In Fall 2013, student volunteers opened a permanent Free Store
for on-going exchange of clean, durable
items like clothing, electronics, school supplies, furniture, and more. The store is open to all UofL students and employees on Fridays 1-3pm in the basement of Unitas Hall (enter from Cardinal Blvd near Brook Street). Volunteers wanted! Follow the Free Store on .
UofL residents are also encouraged to exchange reusable items through the "Lighten
Your Load" collections and associated Free Store hosted at the end of the year
by Housing & Residence Life. Look for signs and collection bins as you think about moving out!
Chemical Exchange: In our labs, an up-to-date chemical inventory can help avoid duplicate purchases. Chemical purchases can also be reduced by borrowing and sharing chemicals between laboratories. Departments are encouraged to exchange chemicals and lab personnel can also utilize CHEMEX: The Chemical Exchange Program through UofL's Dept. of Environmental Health & Safety (DEHS). Chemicals that are unopened or partially used are eligible for CHEMEX. Opened chemical containers must be certified as uncontaminated not expired by the offering lab. Read more: Green Scene: DEHS Chemical Exchange Program
In 2012, UofL launched a new partnership with the Gaia Movement USA to collect used clothes and shoes in light green bins set up around Belknap campus, including Miller Hall, Threlkeld Hall, behind Kurz Hall, and between Louisville Hall & University Tower Apartments.
The Gaia Movement is a non-profit organization which promotes local
sustainability through the reuse of clothes while supporting and funding
on‐going environmental and community development projects around the
world. The proceeds from Gaia’s clothing sales are used to co-fund
several environmental projects in Africa and India. Gaia funds the
Connect International Project which provides access to water and
sanitation through low cost technologies in Mozambique and Zambia. Gaia
also co-funds the Pumps for Life project in Zambia, the Biofuels project
in Guinea Bissau, and the Eco-Service Center and Solar Energy projects
in India, all of which help empower poor farming communities.
Additionally, Gaia continues to donate toys and books to children in
need and winter coats to the homeless.
From cans to magazines to batteries to computers...learn about the wide array of items that can be recycled at UofL here.
Organic wastes can be "recycled," too!Compost...It's Happening Here!
You can now compost your own plant-based organics on campus at the Garden Commons, which set up four rolling compost bins next to the greenhouse behind the Cultural Center in 2011! Compost bins are also available at the new Horticulture Zone behind the Urban Studies Institute at 426 W. Bloom St. (behind Bettie Johnson Hall). No meat, bones, or dairy products are accepted in any of these on-site composting bins. This helps reduce problems with odors and vermin.

## DATA EXCERPT
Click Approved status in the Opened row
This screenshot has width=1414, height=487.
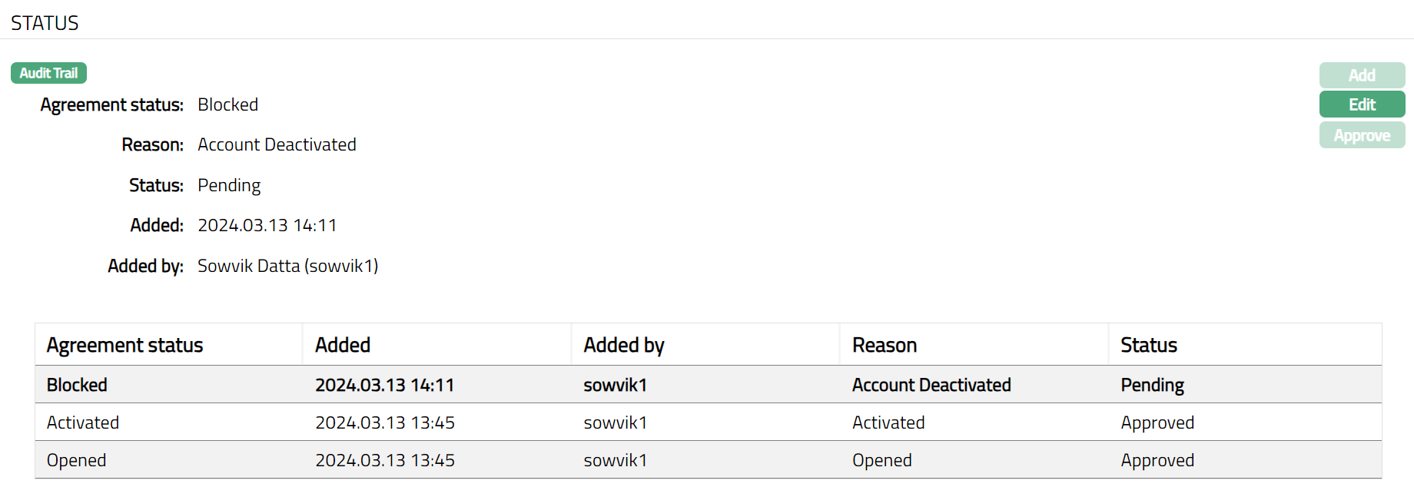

## EXERCISE
Rewrite the part of the campus reuse and recycling text that opens with the words "The Gaia Movement is" and closes with "poor farming communities.", putting "support" in place of "empower".

## EXERCISE OUTPUT
The Gaia Movement is a non-profit organization which promotes local
sustainability through the reuse of clothes while supporting and funding
on‐going environmental and community development projects around the
world. The proceeds from Gaia’s clothing sales are used to co-fund
several environmental projects in Africa and India. Gaia funds the
Connect International Project which provides access to water and
sanitation through low cost technologies in Mozambique and Zambia. Gaia
also co-funds the Pumps for Life project in Zambia, the Biofuels project
in Guinea Bissau, and the Eco-Service Center and Solar Energy projects
in India, all of which help support poor farming communities.